A voice in the back of my head chides me for rushing to conclusions: you gave it twenty minutes. You quit.
I walk back towards Courtney’s place, calling one of the overpriced cab services to meet me in front of her apartment building—certainly too drunk to drive.
By the time I get home, I feel like I’ve been out for hours, but it’s only 11:30 and my dad’s awake in front of the television, a half-done crossword puzzle resting on his knee.
“Hey, Pip.”
“Hey,” I say.
“How was it?”
“Good,” I smile.
“You’re back pretty early,” he says. “I’d have come to get you.”
I smile. “I know. It wasn’t a problem…it was fun.”
He nods. “Yeah?”
“Yeah. I ran into a kid who trained out in Utah too.”
He looks worried by that.
“He was really nice. Younger than me,” I reassure him. “He didn’t know about the accident.”
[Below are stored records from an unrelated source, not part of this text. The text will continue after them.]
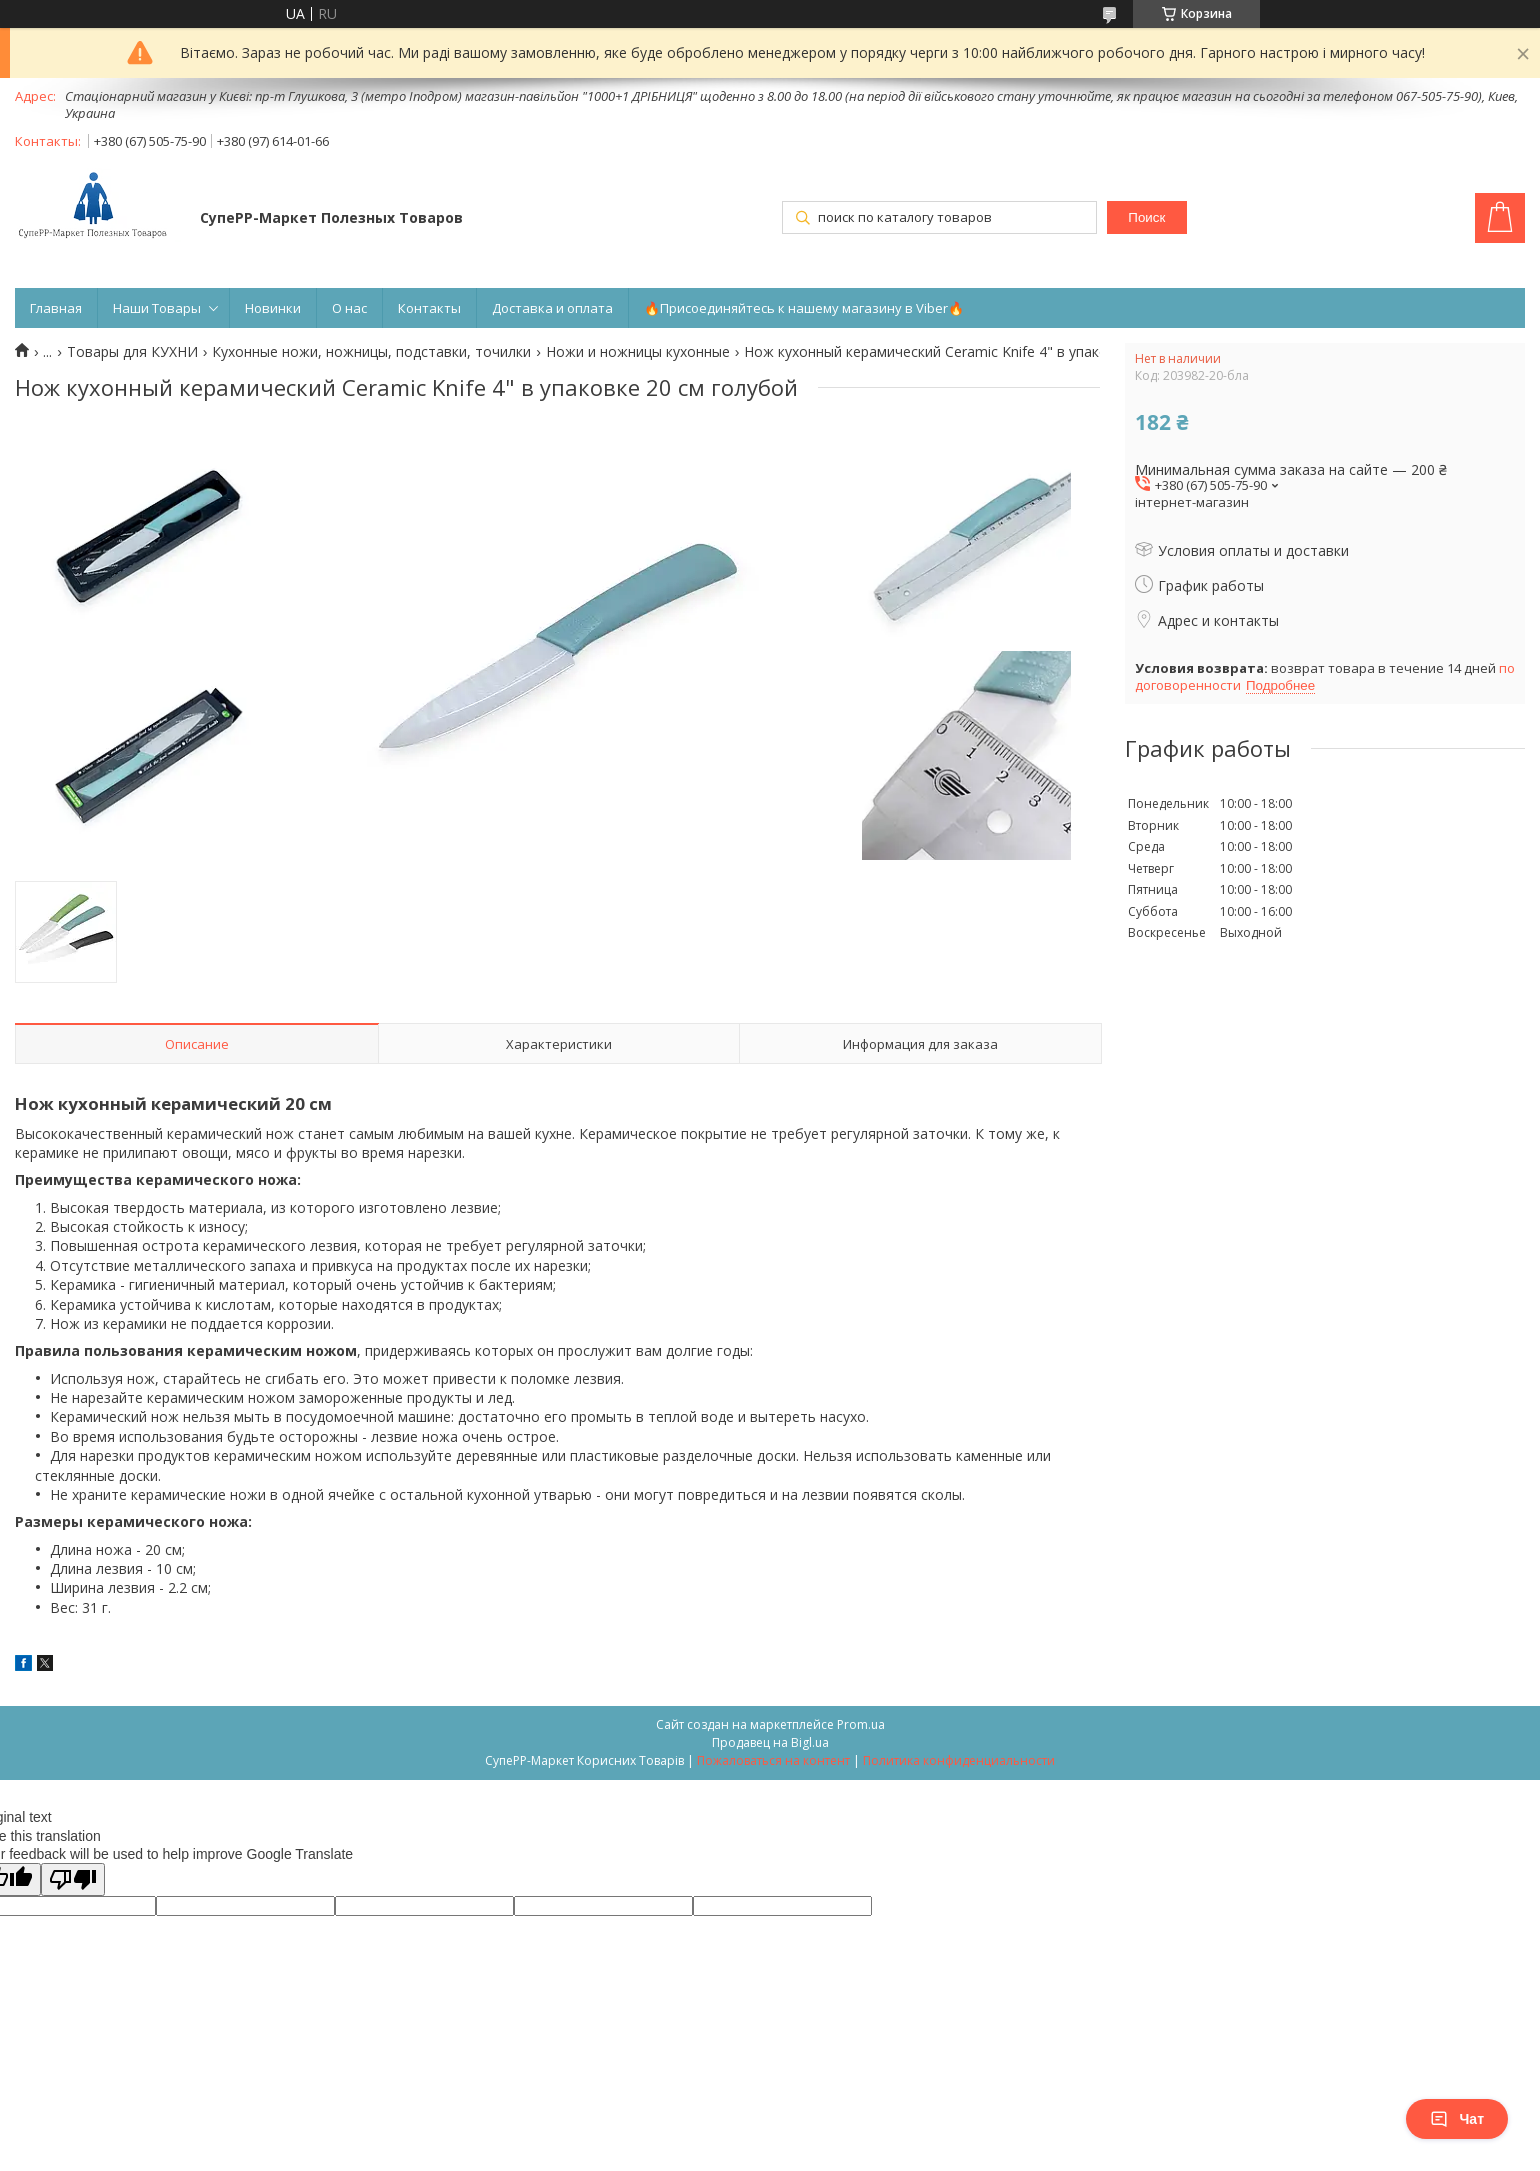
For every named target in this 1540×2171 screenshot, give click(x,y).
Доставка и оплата (552, 308)
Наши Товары (157, 308)
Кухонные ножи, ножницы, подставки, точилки (371, 352)
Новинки (273, 308)
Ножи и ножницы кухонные (638, 352)
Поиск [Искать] (1146, 217)
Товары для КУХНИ (132, 352)
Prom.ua (861, 1724)
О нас (349, 308)
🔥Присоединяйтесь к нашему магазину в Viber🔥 (804, 308)
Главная (56, 308)
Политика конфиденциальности (959, 1760)
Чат (1457, 2119)
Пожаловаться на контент (773, 1760)
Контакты (429, 308)
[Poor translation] (73, 1879)
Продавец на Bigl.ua (770, 1742)
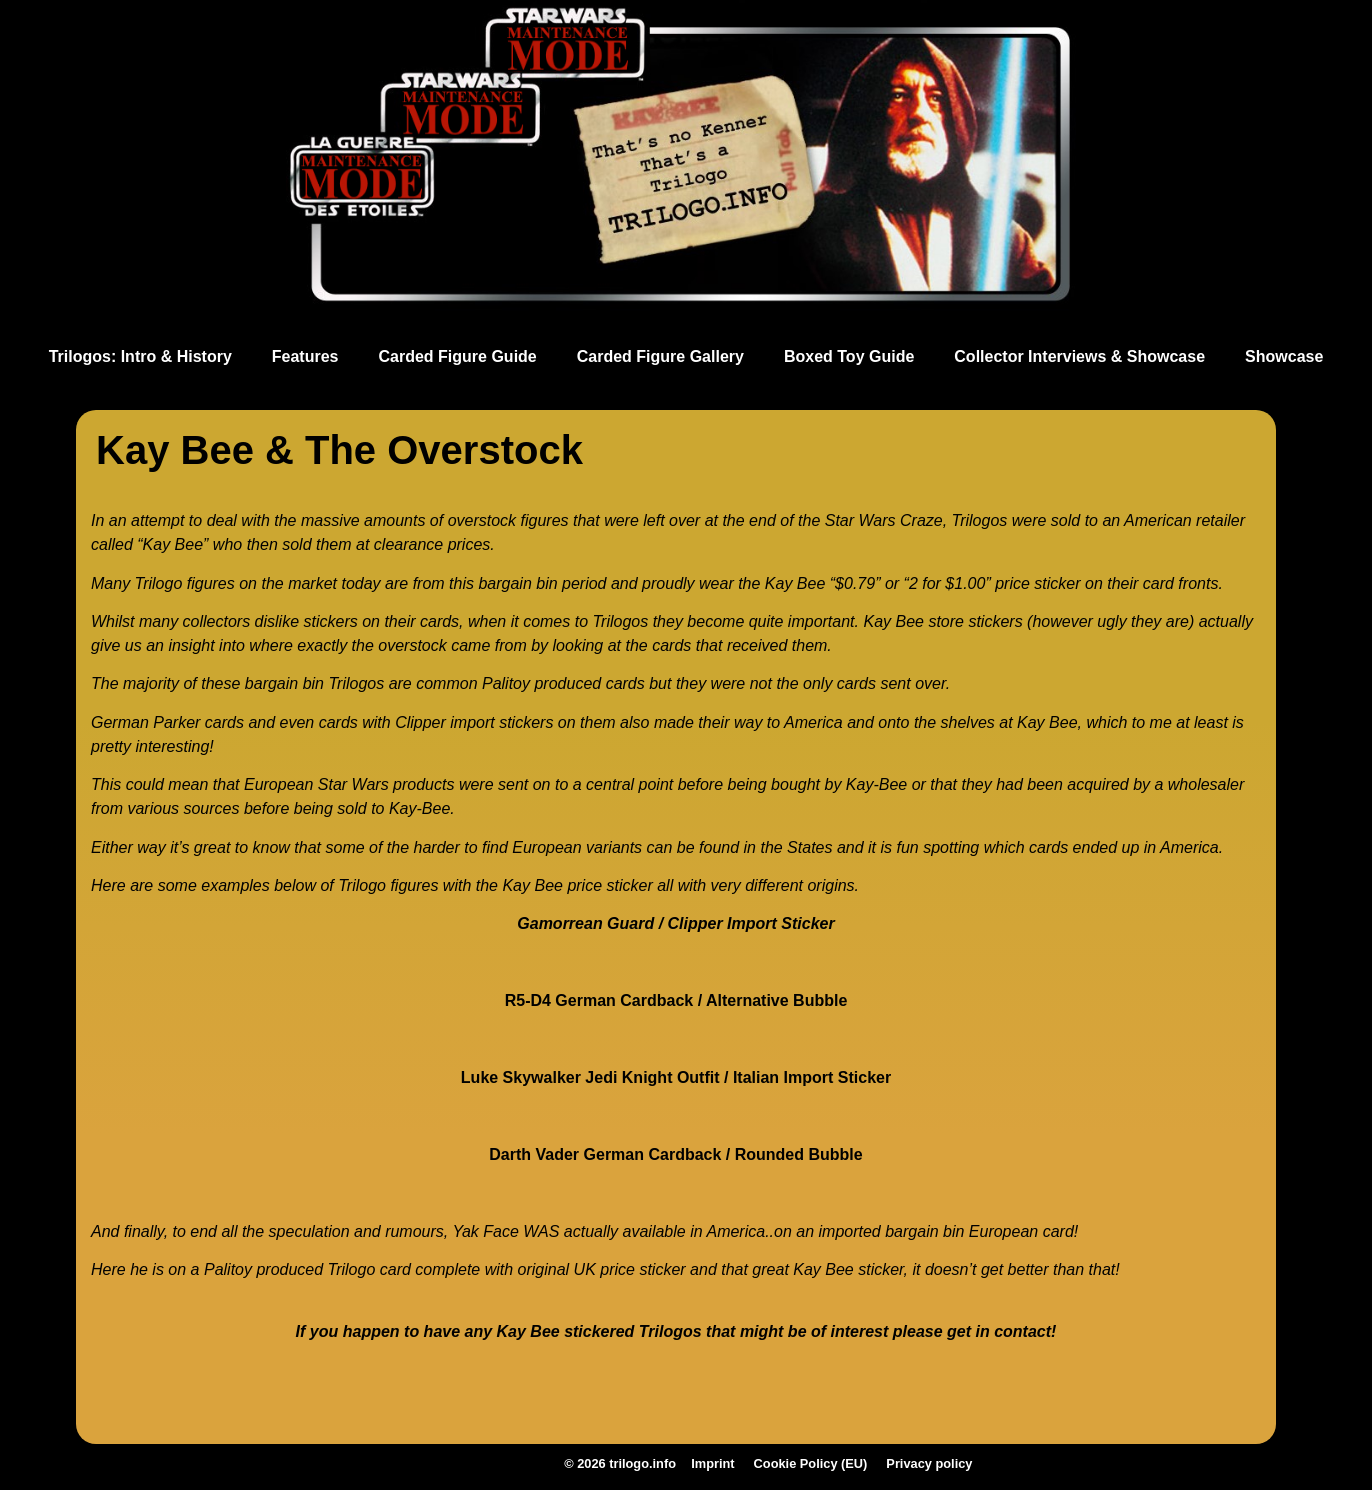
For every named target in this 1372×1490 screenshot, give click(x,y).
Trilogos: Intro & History (140, 356)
“Great,” he says. He smiles. Bespectacled, with his flannel shirt rumpled, when I see him smile, it almost breaks my heart. I’ve made him worry so much all year. It’s impossible not to feel guilty about it.
It’s impossible not to feel guilty about so many things.
Chapter Three
I roll out of bed with a mild headache and a dry mouth. It’s late for me—10:30—I usually don’t sleep in like this.